Pixel coordinate grounding data

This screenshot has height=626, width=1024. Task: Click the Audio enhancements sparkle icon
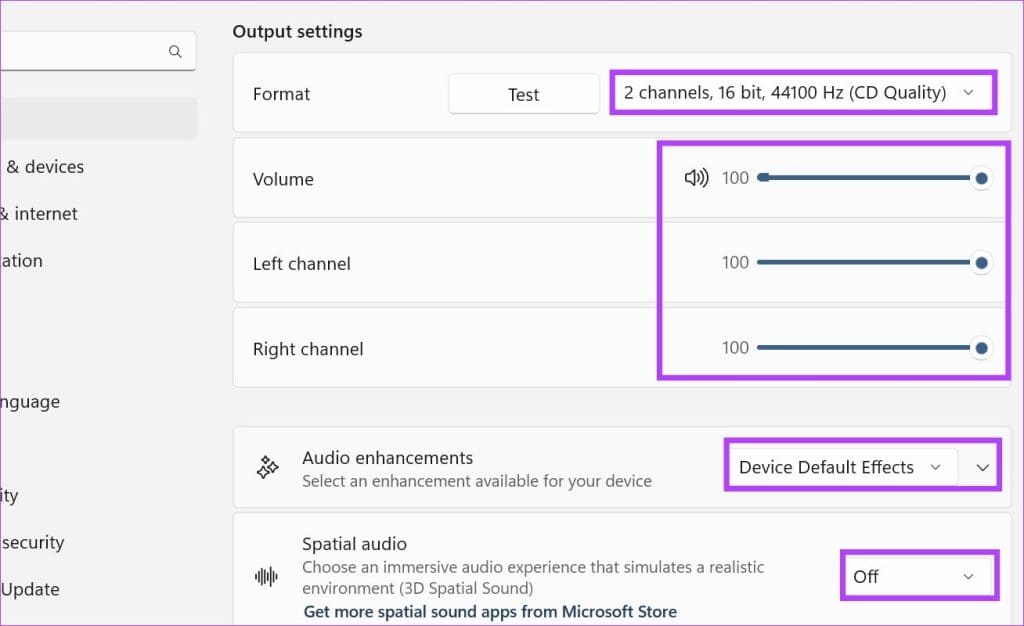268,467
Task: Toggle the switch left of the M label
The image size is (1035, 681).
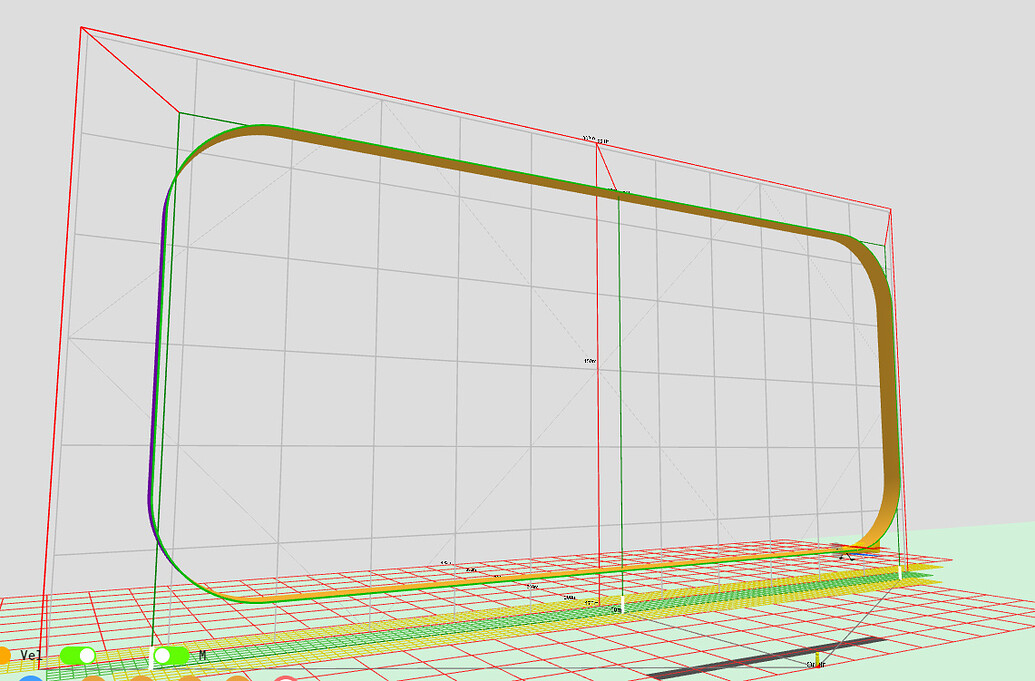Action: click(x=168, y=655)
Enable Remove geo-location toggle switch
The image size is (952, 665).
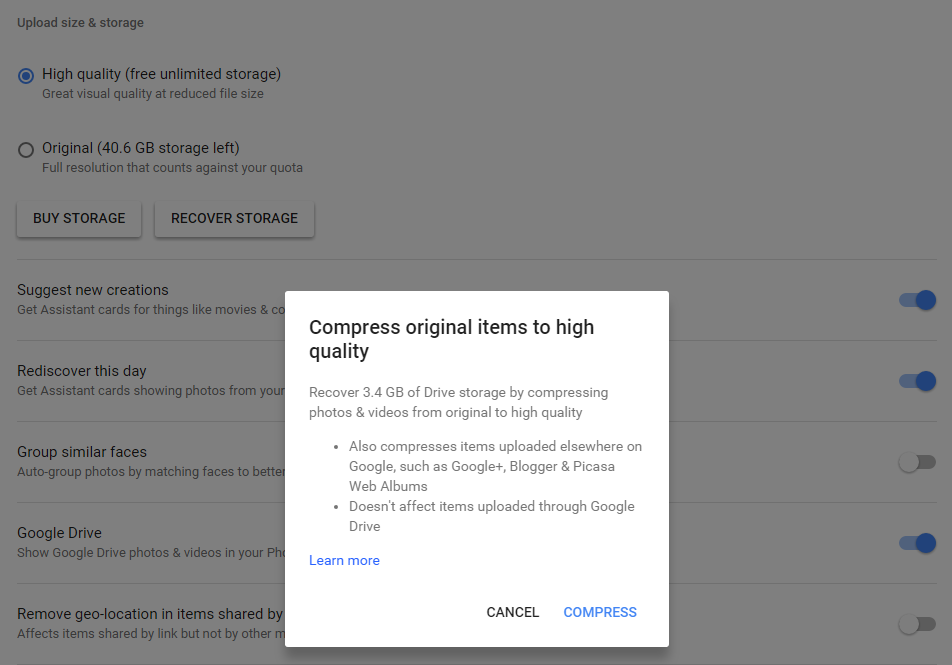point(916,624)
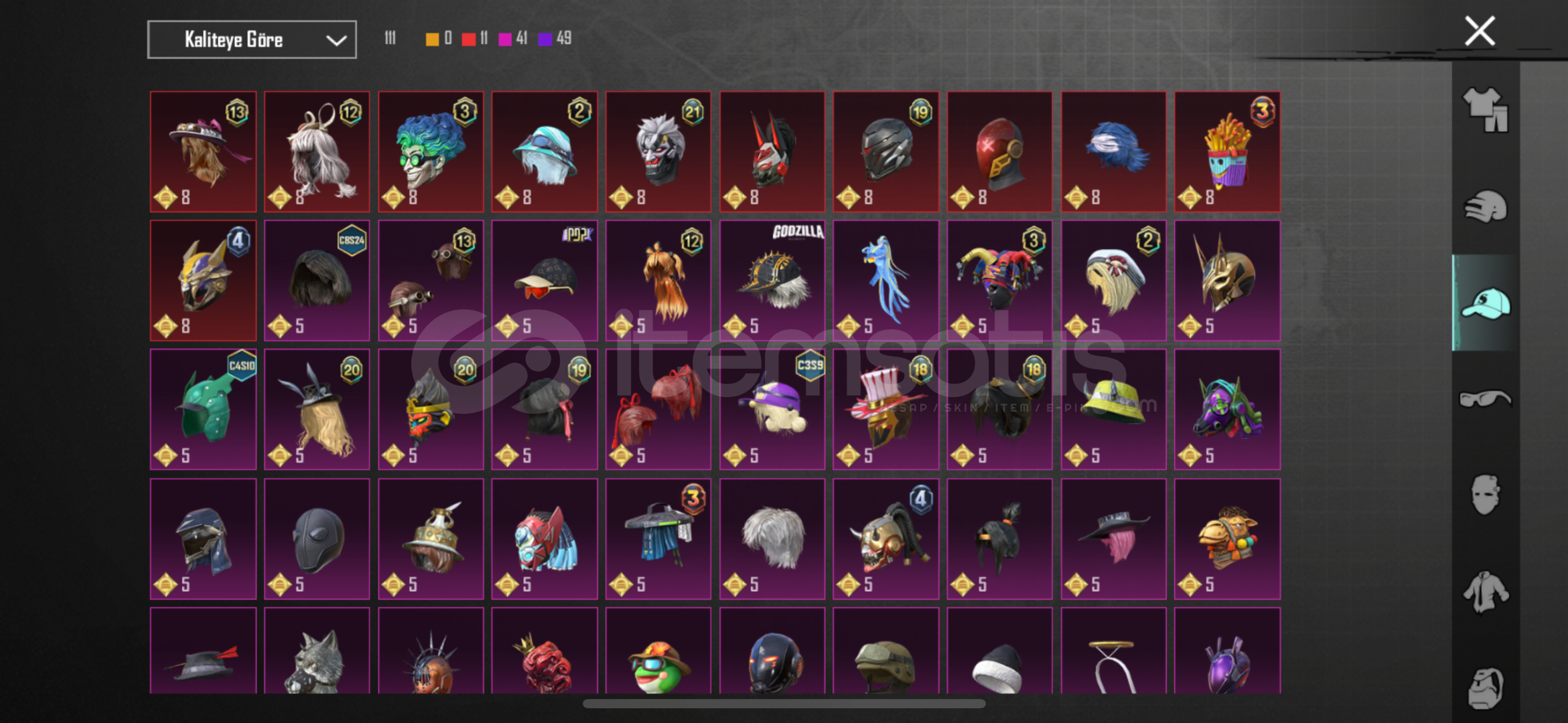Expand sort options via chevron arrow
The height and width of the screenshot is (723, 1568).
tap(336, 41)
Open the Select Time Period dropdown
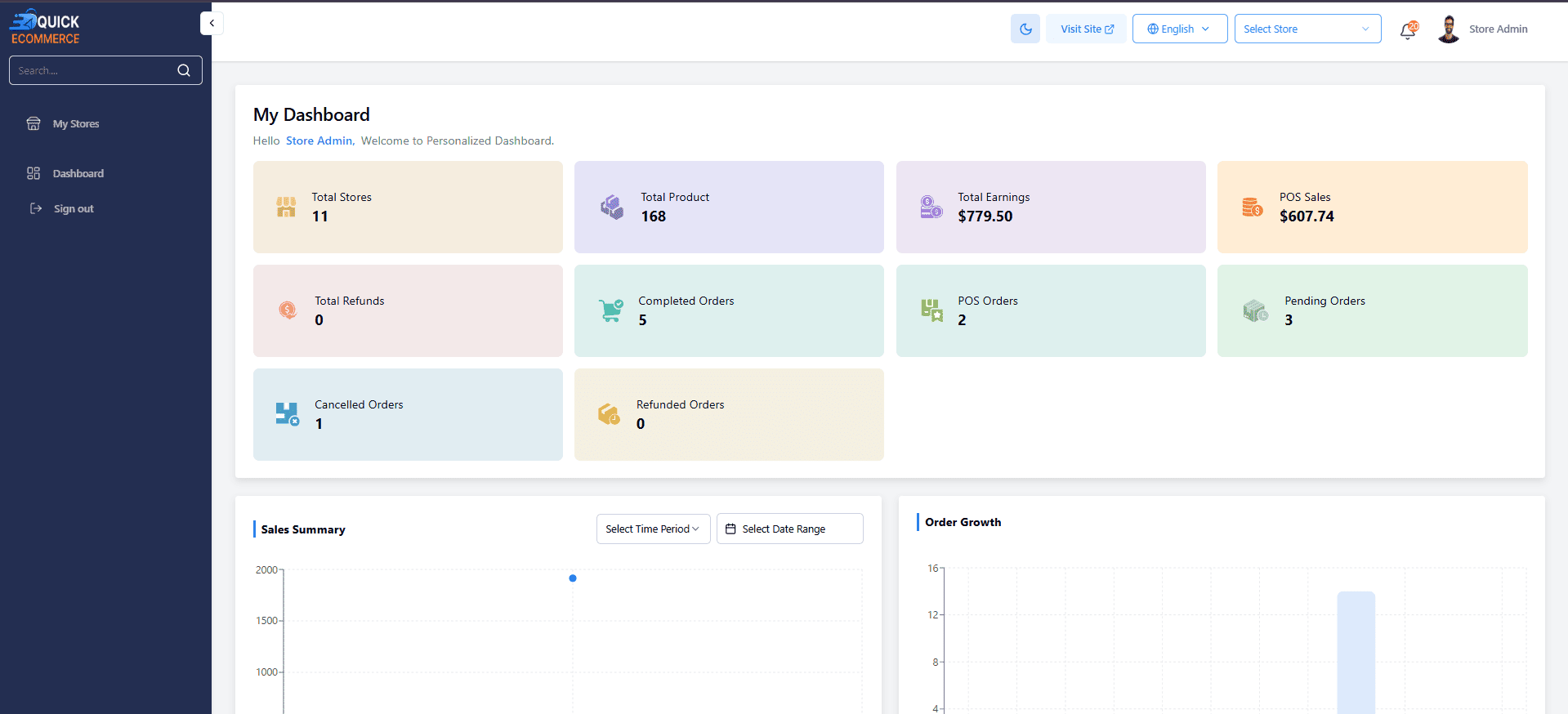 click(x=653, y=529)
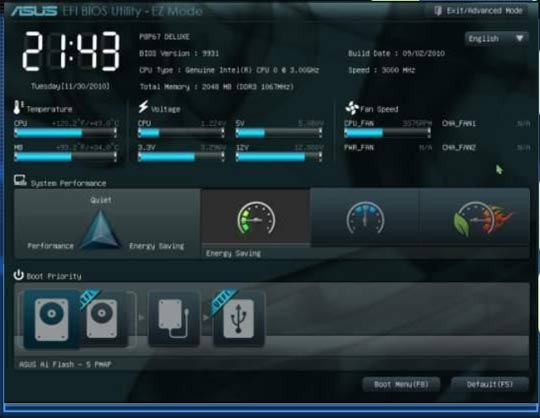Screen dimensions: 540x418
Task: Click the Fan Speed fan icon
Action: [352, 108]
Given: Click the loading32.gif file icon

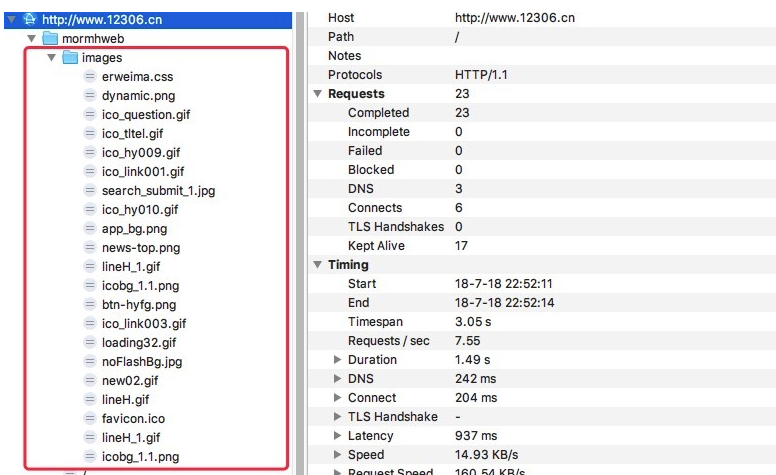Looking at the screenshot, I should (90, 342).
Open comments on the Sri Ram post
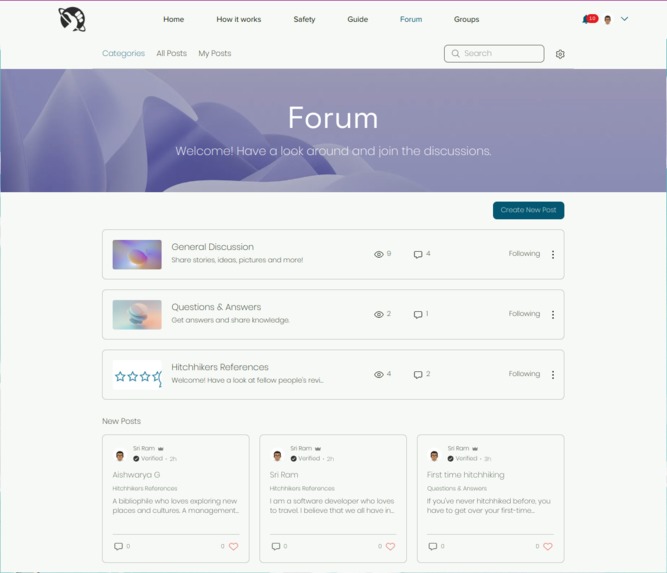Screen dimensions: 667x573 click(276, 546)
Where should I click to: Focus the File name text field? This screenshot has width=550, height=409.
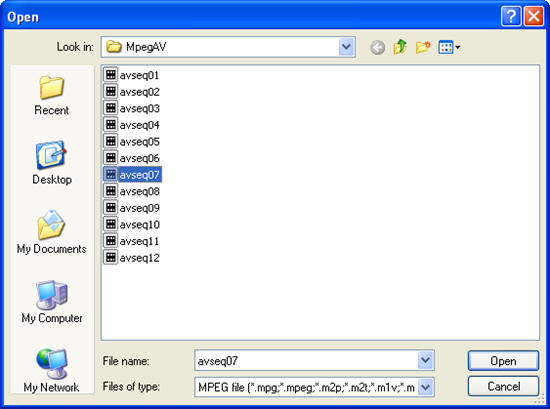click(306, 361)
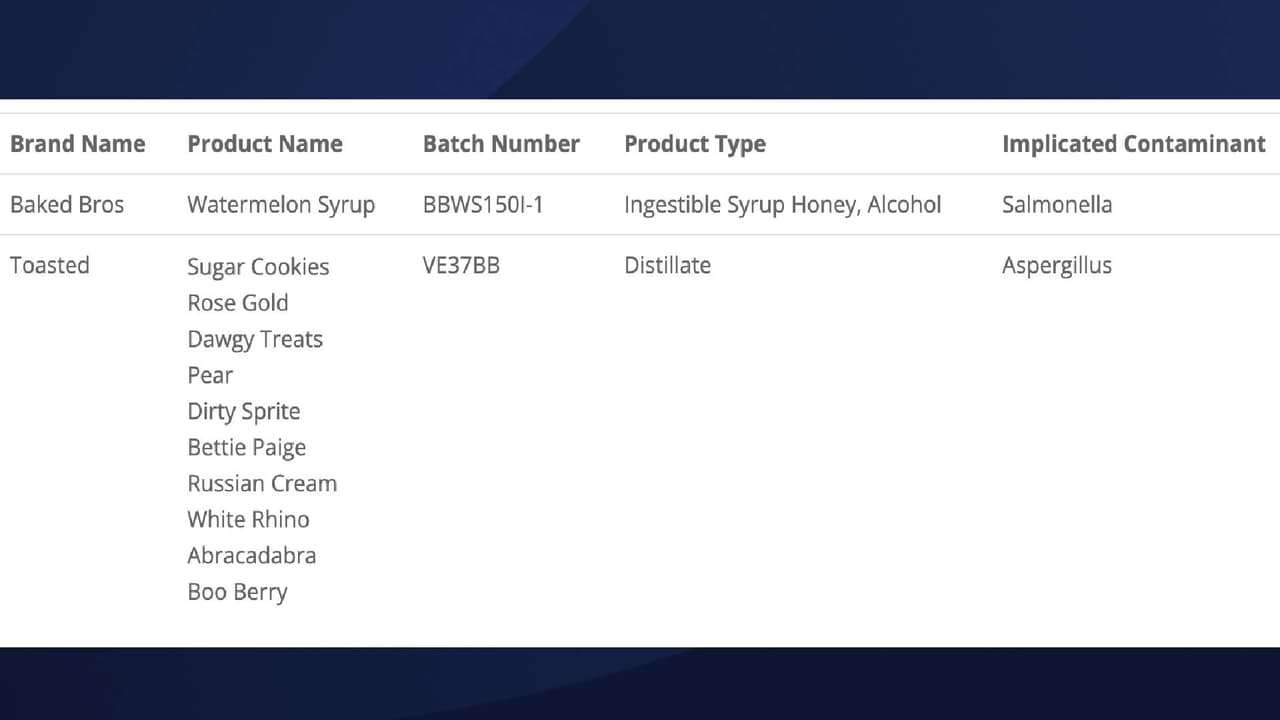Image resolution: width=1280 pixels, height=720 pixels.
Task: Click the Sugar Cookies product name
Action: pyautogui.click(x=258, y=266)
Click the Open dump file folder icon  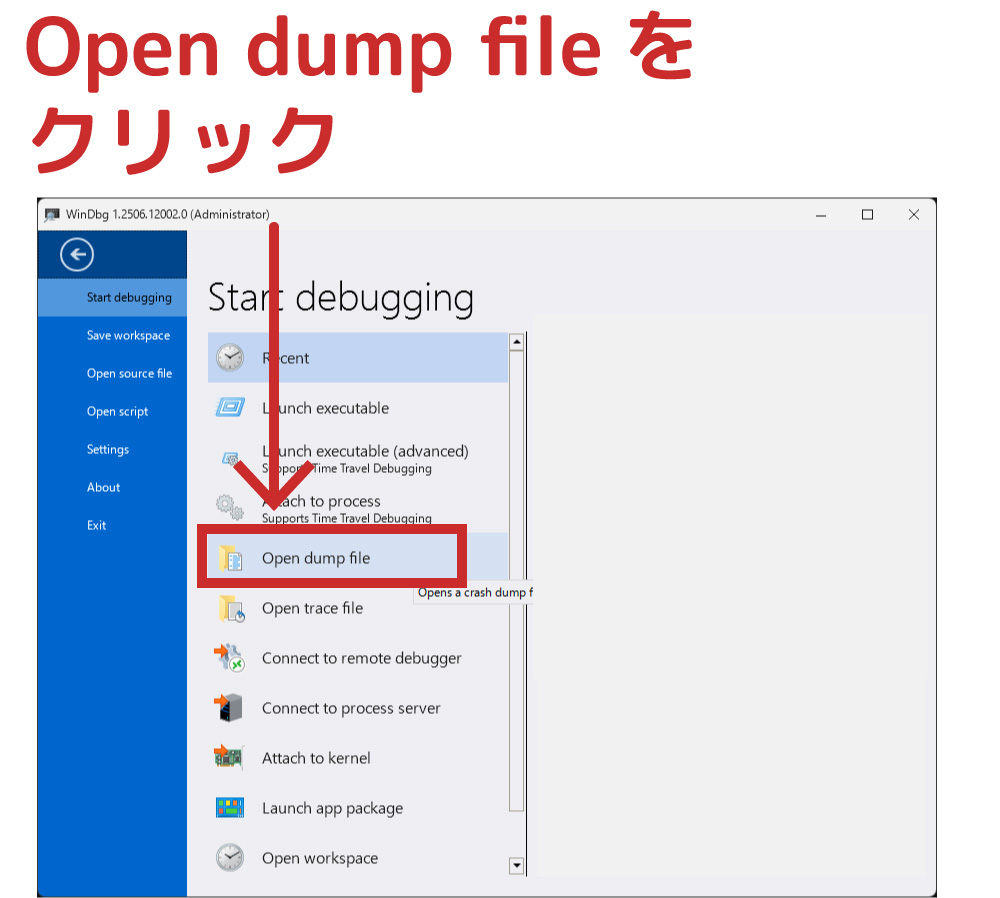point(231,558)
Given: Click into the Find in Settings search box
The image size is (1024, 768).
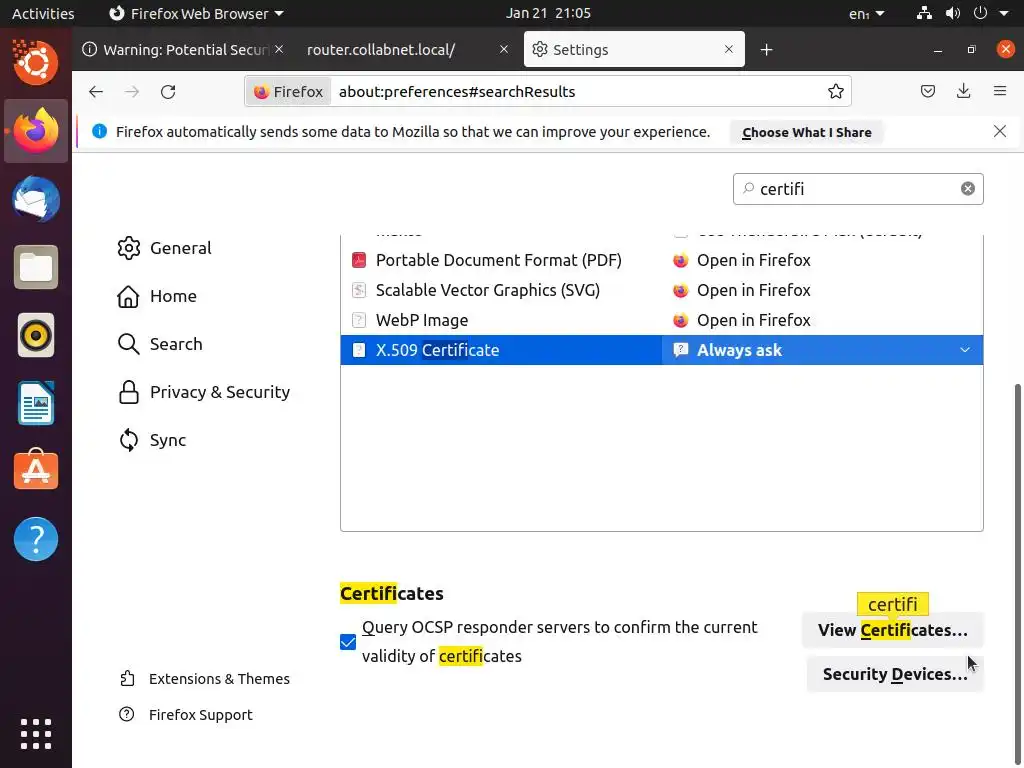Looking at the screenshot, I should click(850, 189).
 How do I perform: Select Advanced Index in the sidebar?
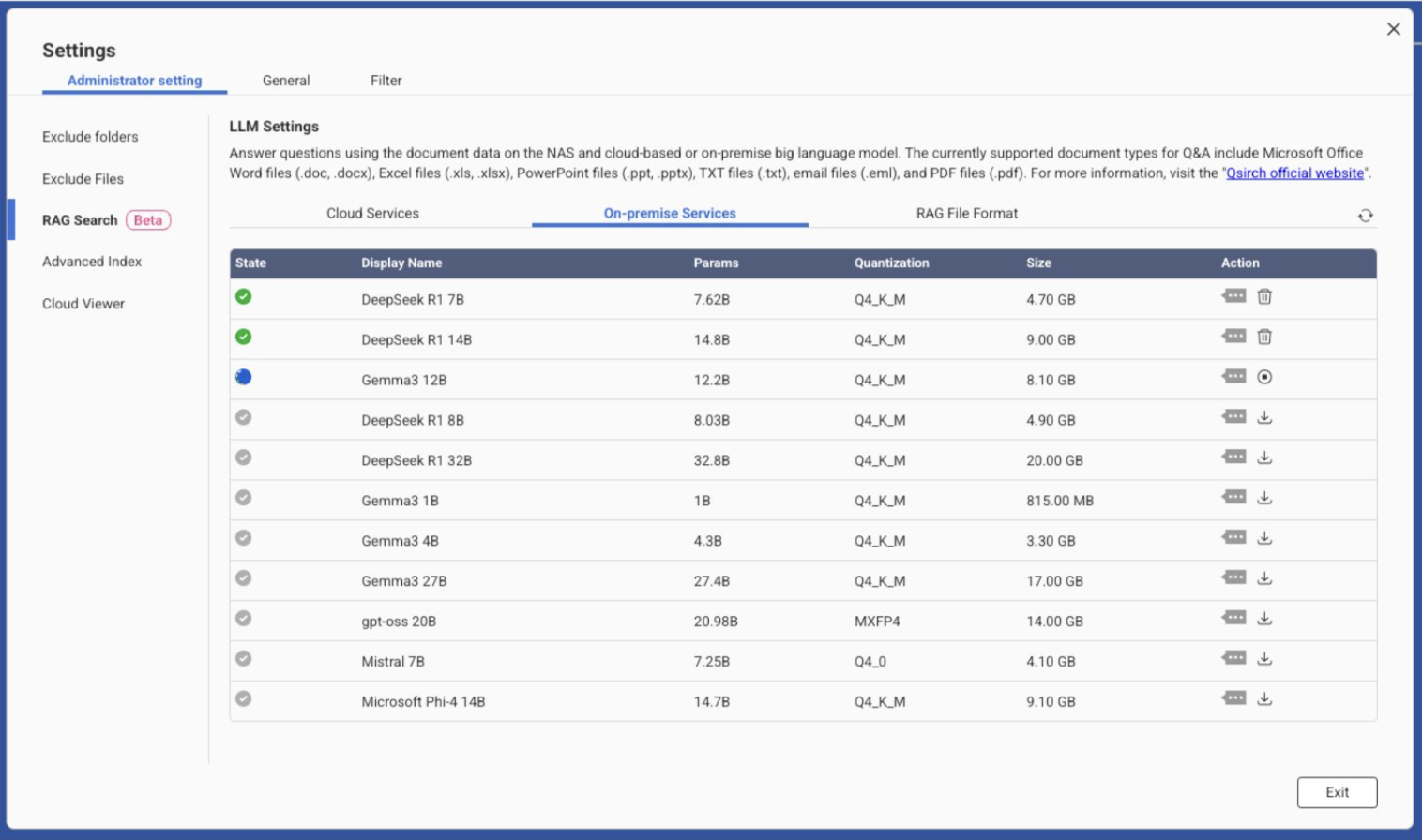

■ **WHAT YOU ARE ASKED TO DO**
I would like the lines from the one with "Given: Click into" through the last line of the data above retyped exactly, with pictures left out, please.

■ **EXERCISE SOLUTION**
Given: Click into the Find in Settings search box
The image size is (1024, 768).
Looking at the screenshot, I should click(850, 189).
 How do I perform: Select Advanced Index in the sidebar?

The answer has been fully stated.